🤖 AI Summary
Existing parametric human body models primarily capture skin surface geometry and struggle to represent internal biomechanical structures such as muscles or their coupling with external deformations. To address this limitation, this work proposes SOMA, a novel method that, for the first time, infers personalized spatiotemporal muscle activations directly from multi-view RGB video inputs and pose information in a data-driven manner. Accompanying this approach, we introduce SKIM, a new soft-tissue deformation dataset. SOMA generates anatomically plausible muscle dynamics and skin deformations without relying on complex physical simulations, achieving both accuracy and scalability. This framework establishes an efficient and scalable paradigm for virtual human modeling, with promising applications in medicine, sports science, and entertainment.
📝 Abstract
With the growing demand for realistic virtual humans, parametric body models have become a cornerstone of modern medicine, sports, and entertainment applications. However, most of these models are inherently limited: they only capture the 3D surface of the skin, offering no insight into the complex bio-mechanical structures that generate motion. As more applications expand towards biomechanics, the need for virtual human models that go beyond the skin has become increasingly evident. Traditional soft-tissue simulations, such as FEM, are accurate but non-scalable and too computationally expensive for most common applications. Alternatively, existing biomechanical tools can simulate muscular forces and activations, but do not model changes in external shape, restricting how activations correlate with actual observable anatomy.
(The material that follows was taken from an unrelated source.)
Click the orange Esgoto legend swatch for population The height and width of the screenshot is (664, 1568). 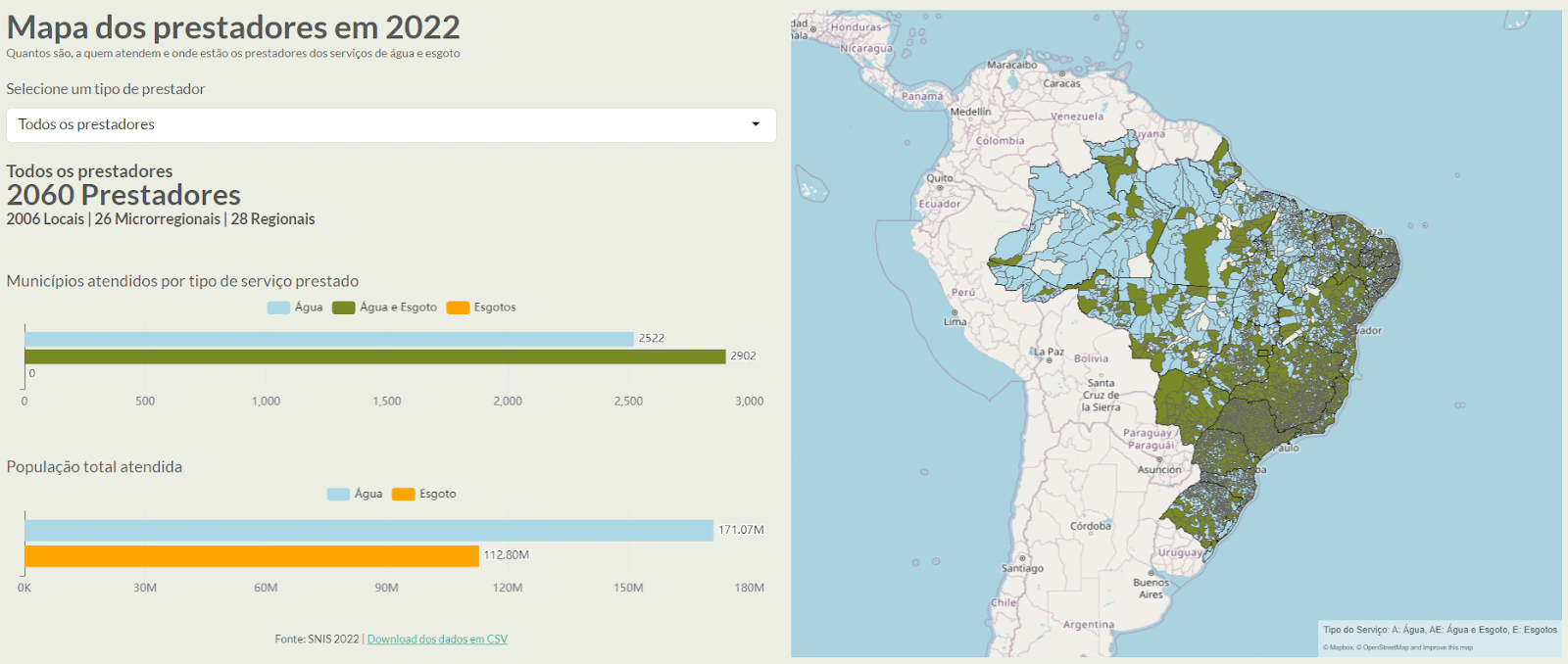[x=403, y=495]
This motivates a novel inverse research problem: recovering muscle deformations directly from visible surface observations - i.e., from the skin, and thus the pose. In this work, we present SOMA (from Surface Observations to Muscle Anatomy), a person-specific model that infers spatio-temporal muscle behavior from surface signals obtained using RGB cameras, and SKIM, a subject-specific soft-tissue deformation dataset. To the best of our knowledge, this is the first method that attempts to recover muscle deformations from multi-view RGB data. We show how our method provides anatomically grounded animations without the complexity of traditional simulations, leading to a scalable and cost-effective solution. Data and code are available.